Oh Holy Father, I am going to tell you exactly what I told Hillary Clinton -- not that she wanted to hear it any more than you do.
Because you were busy receiving mail from a monster named Father Lawrence Murphy in January 1998, you may or may not recall our then-first lady telling the "Today" show's Matt Lauer that her husband had not been carrying on with a White House intern. Nope, that was just another story being peddled by his enemies, as part of their unrelenting efforts to destroy him by any means necessary.
"I do believe that this is a battle," she said. "I mean, look at the very people who are involved in this -- they have popped up in other settings. This is -- the great story here for anybody willing to find it and write about it and explain it is this vast right-wing conspiracy that has been conspiring against my husband since the day he announced for president."
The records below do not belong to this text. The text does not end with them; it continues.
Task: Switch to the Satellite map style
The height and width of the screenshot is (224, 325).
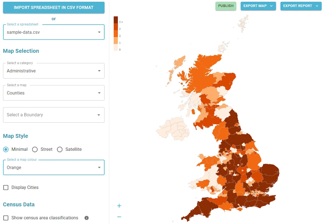Action: point(60,149)
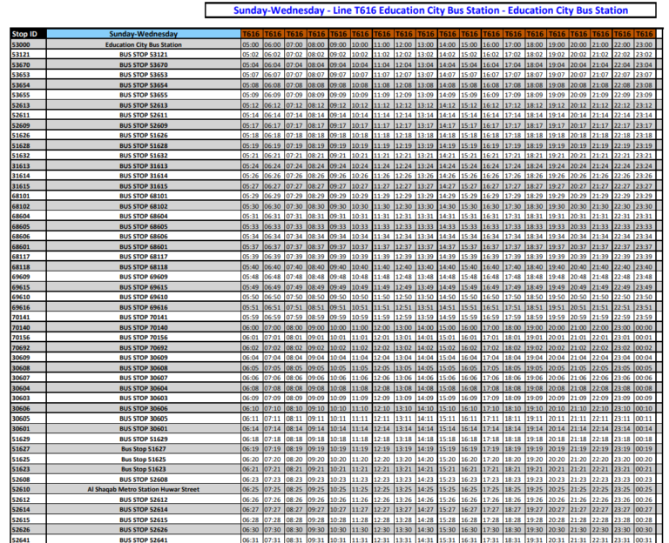Select the BUS STOP 51628 name cell
The image size is (669, 543).
(x=144, y=145)
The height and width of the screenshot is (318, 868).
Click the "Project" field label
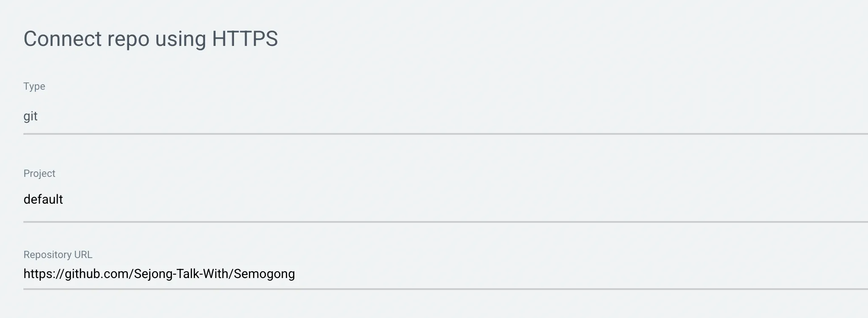(x=39, y=173)
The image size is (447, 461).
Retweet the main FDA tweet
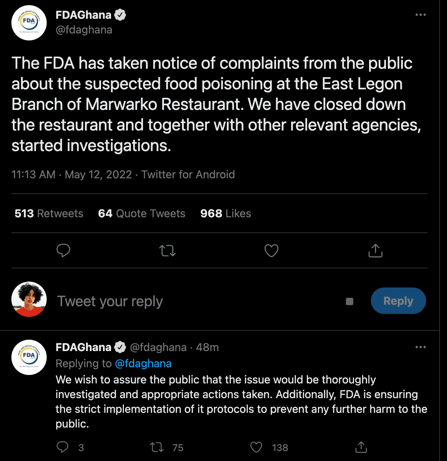pyautogui.click(x=167, y=251)
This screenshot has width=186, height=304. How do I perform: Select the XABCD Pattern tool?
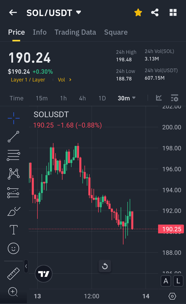click(x=13, y=173)
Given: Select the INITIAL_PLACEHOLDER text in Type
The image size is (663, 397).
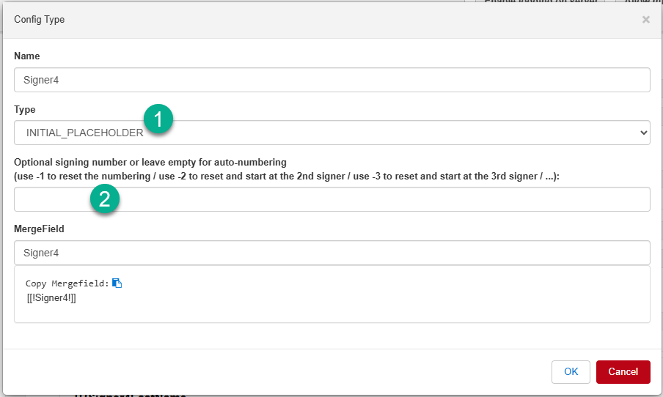Looking at the screenshot, I should pyautogui.click(x=84, y=133).
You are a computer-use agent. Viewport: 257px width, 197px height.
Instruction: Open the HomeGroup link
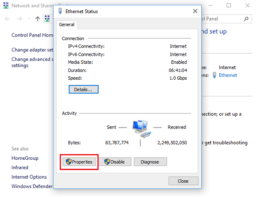25,158
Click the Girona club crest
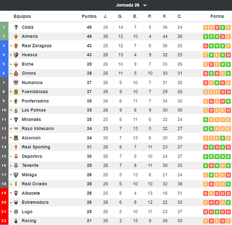Image resolution: width=232 pixels, height=225 pixels. coord(16,73)
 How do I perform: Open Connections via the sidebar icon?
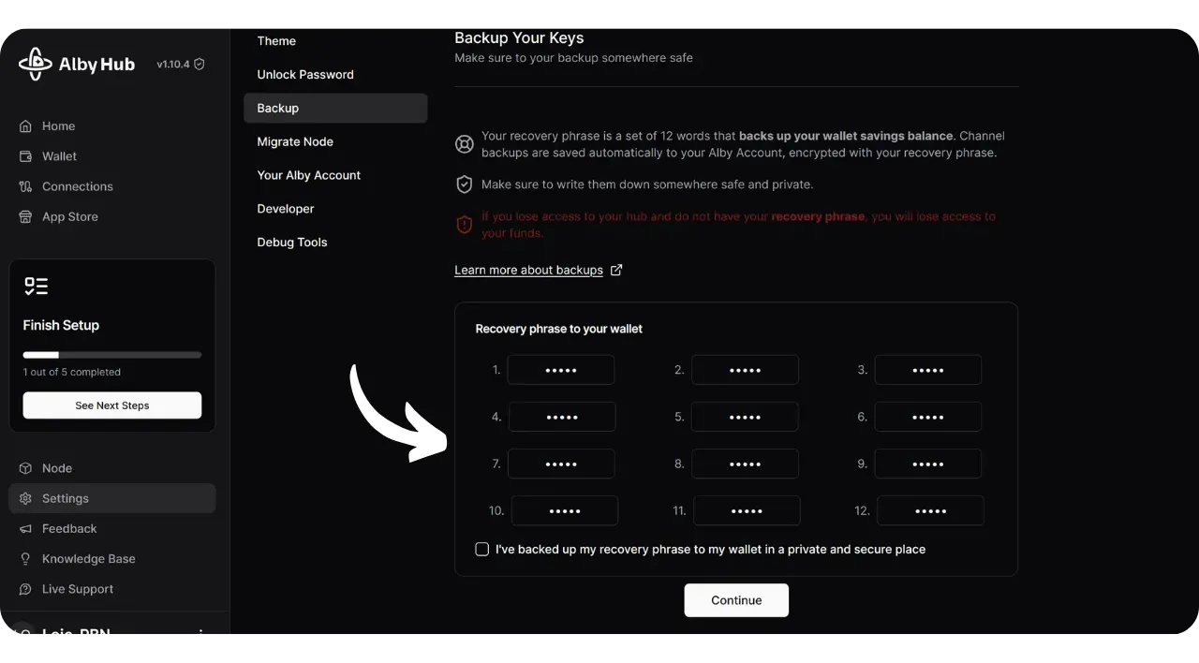point(25,186)
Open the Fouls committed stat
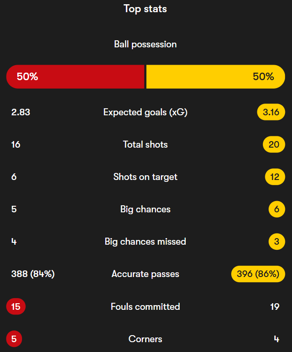Screen dimensions: 292x352 tap(145, 307)
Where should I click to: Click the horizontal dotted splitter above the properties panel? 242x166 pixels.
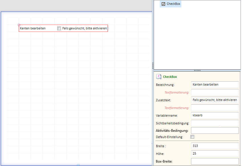[x=197, y=70]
That Bill Clinton did have determined and declared enemies is a matter of record -- so why did he have to make their project such a gimme? Knowing they were out to get him doesn't seem to have shaped him up any. By blaming his detractors, Hillary Clinton, too, played right into their hands. And that Bill Clinton to this day seems to consider himself their victim has not been the least bit helpful. On the contrary, his protracted and unseemly poor-me posture damaged his wife's presidential chances and his own legacy.
Yet for reasons that surpasseth understanding, the Vatican sticks to the Clinton playbook: deny, cover up, and when busted, apologize but also make things worse by pointing fingers at enemies who do exist, but are not remotely to blame. (Of course the whole secular culture would love to see Benedict step down to spend more time with his family, if only he had one, hahaha -- but why doesn't knowing they're taunting him like that, and would revel in his downfall, strengthen his resolve to deprive them of ammo? Instead, his team keeps them fully supplied with targets any fool could hit without so much as stepping off his porch.)
Undeterred, Benedict and his top deputies refer to reports on the mishandling of Father Murphy's stomach-turning (and undisputed) sexual attacks on hundreds of deaf boys as "petty gossip." The Vatican's Father Raniero Cantalamessa even had the chutzpah to deliver a Good Friday homily in which he compared media coverage of the revelations of abuse to . . . yes, the persecution of Jews. Though nothing should ever be compared to that, period, those of us whose spiritual predecessors were responsible for that persecution should need no reminders to steer clear.
Like the former president, however, Vatican officials can't seem to help themselves, and Sunday's edition of the Vatican newspaper L'Osservatore Romano again denounced accusations against the pope as a "vile defamation operation." Like Clinton, too, Benedict and his defenders so fully see themselves as the wronged party that they're unable to learn from their mistakes. If church officials are any humbler since the American clerical sex scandals that so damaged the church when I was covering the Vatican for The New York Times in 2002, I can't tell it.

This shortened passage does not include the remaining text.